Everything is curated to the point of the sort of sterility that Osbourne himself stood as a proud if somewhat addled bulwark against in the early eighties. When a similarly senior Elton John is wheeled out to duet on the ELO-lite of the title track the listener gets less of a sense that rock n’roll damnaton is on the horizon, more that an imminent discussion of anti-incontinence measures is frighteningly inevitable.

Talking of Celebrity guests, Slash contributes some nice lead work on the first four tracks, gratifyingly happy enough in his own skin not to feel the need to try and ape Tony Iommi, but apart from this, highlights are few and far between in the album’s early tracks. Under The Graveyard offers a fine chorus that echoes the man’s early solo days but fuses it to a strange, reggaeish verse and a lurching solo section that unfortunately fails to bring to mind Black Sabbath in their pomp – the obvious intention – but very successfully prompts unwelcome memories of Wolfmother.

And sadly it doesn’t get a lot better as the album wends it’s Zimmer-assisted way to the end. Eat Me is tedious, despite some energetic drumming from Chad Smith – whither Tommy Clufetos? Or indeed any other members of Ozzy’s actual ‘band’ – but following track Today Is The End at least injects a little of the psychedelia that Ozzy is so fond of, thereby making the song feel as if it’s something he might actually have enjoyed being part of. Which of course can’t be said for the risible team ups with rapper Post Malone which close the album.

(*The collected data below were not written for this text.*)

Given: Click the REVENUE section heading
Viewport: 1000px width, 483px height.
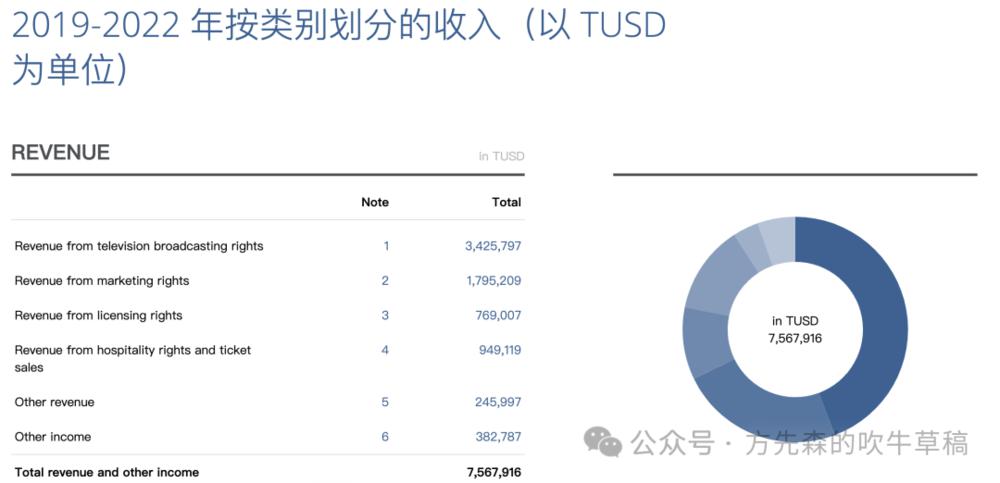Looking at the screenshot, I should tap(61, 153).
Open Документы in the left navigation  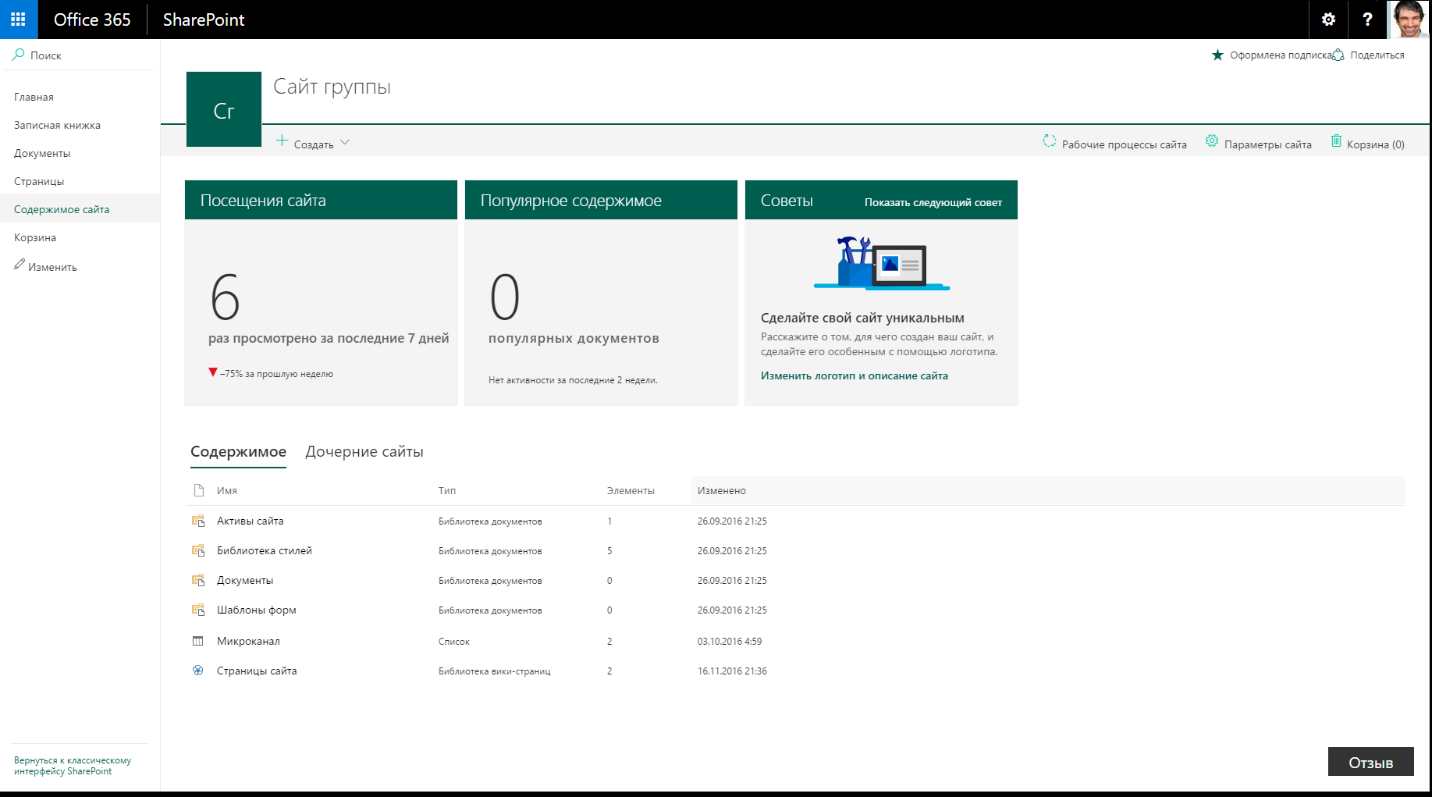(x=42, y=153)
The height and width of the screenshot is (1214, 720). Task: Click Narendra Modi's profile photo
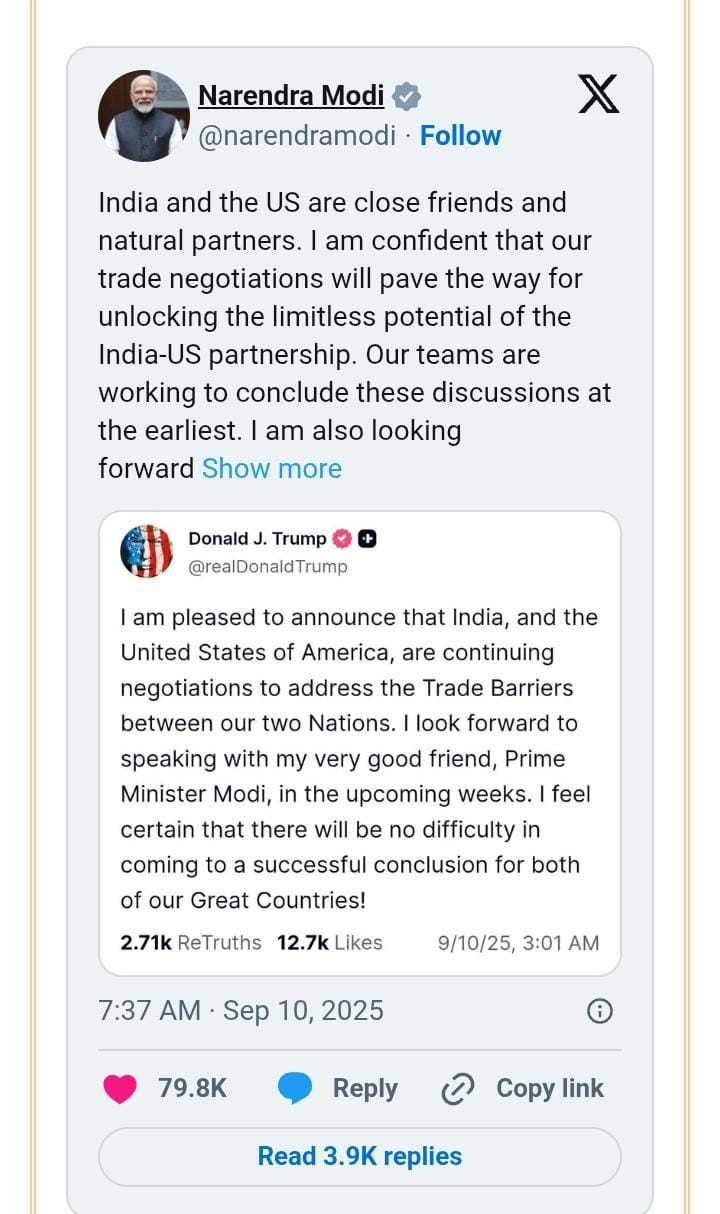[x=144, y=116]
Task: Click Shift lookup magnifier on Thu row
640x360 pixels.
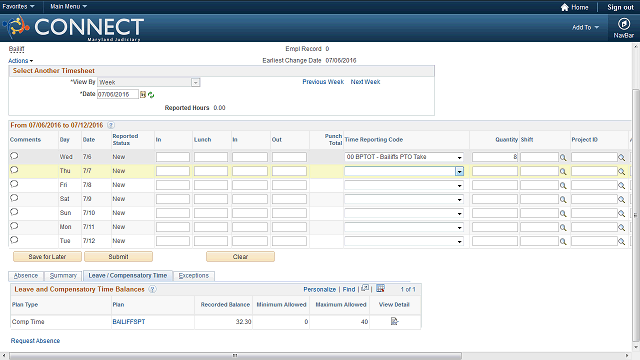Action: [563, 171]
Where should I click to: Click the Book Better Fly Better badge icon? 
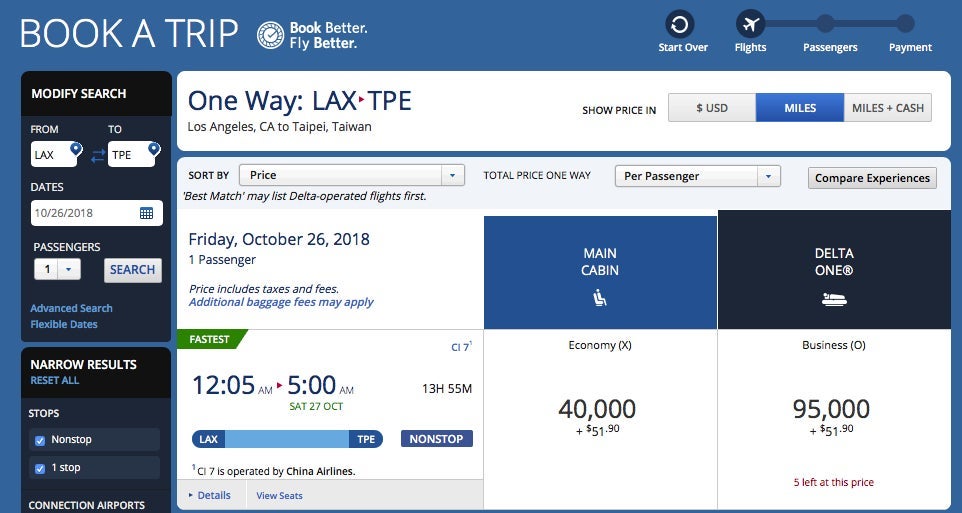click(270, 35)
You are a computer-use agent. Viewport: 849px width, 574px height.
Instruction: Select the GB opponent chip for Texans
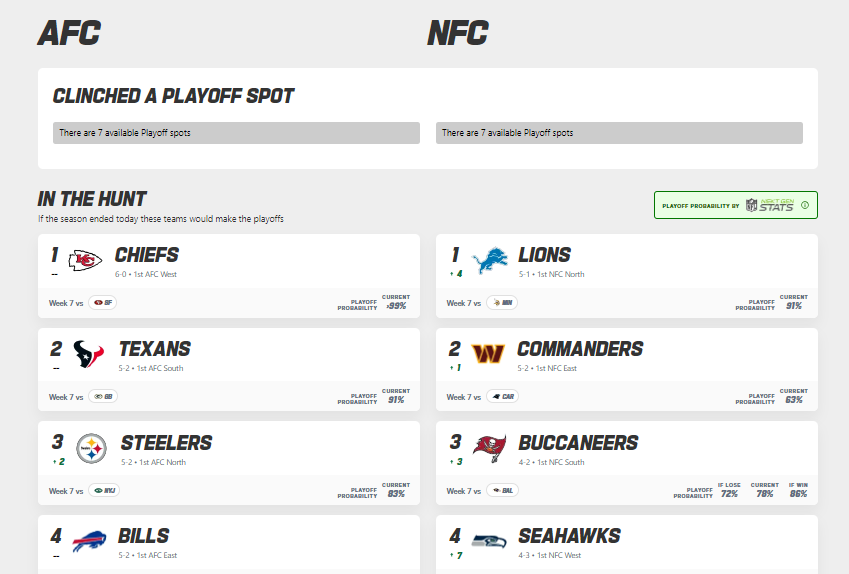point(103,396)
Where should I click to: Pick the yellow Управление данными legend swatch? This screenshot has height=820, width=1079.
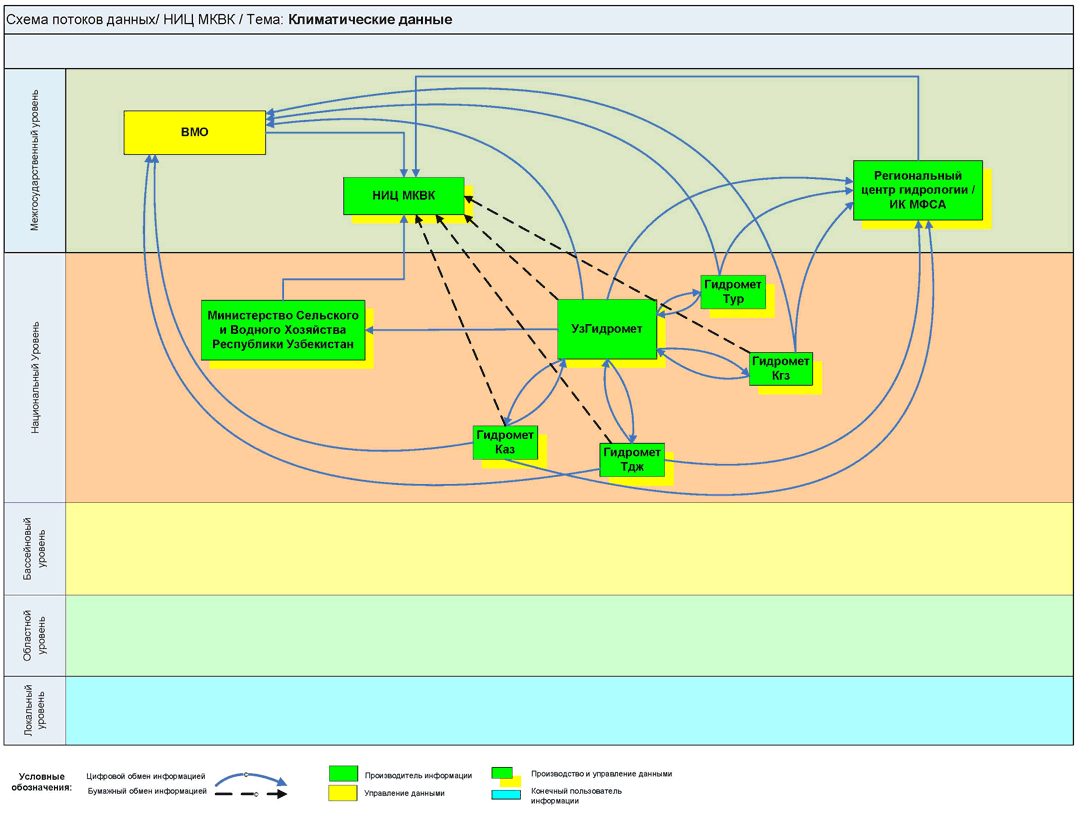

As a writer you rarely if ever take pleasure in panning a record, unless it involves irritating pseudo-vicar Bono, and it’s especially disappointing to give a caning to a bona fide heavy metal legend. But at the end of the day you have to question what was even the point of making this record, such is the paucity of inspiration or idea comprised within it’s tracks. A stinker, by anyone’s standards…

Ordinary Man is out now.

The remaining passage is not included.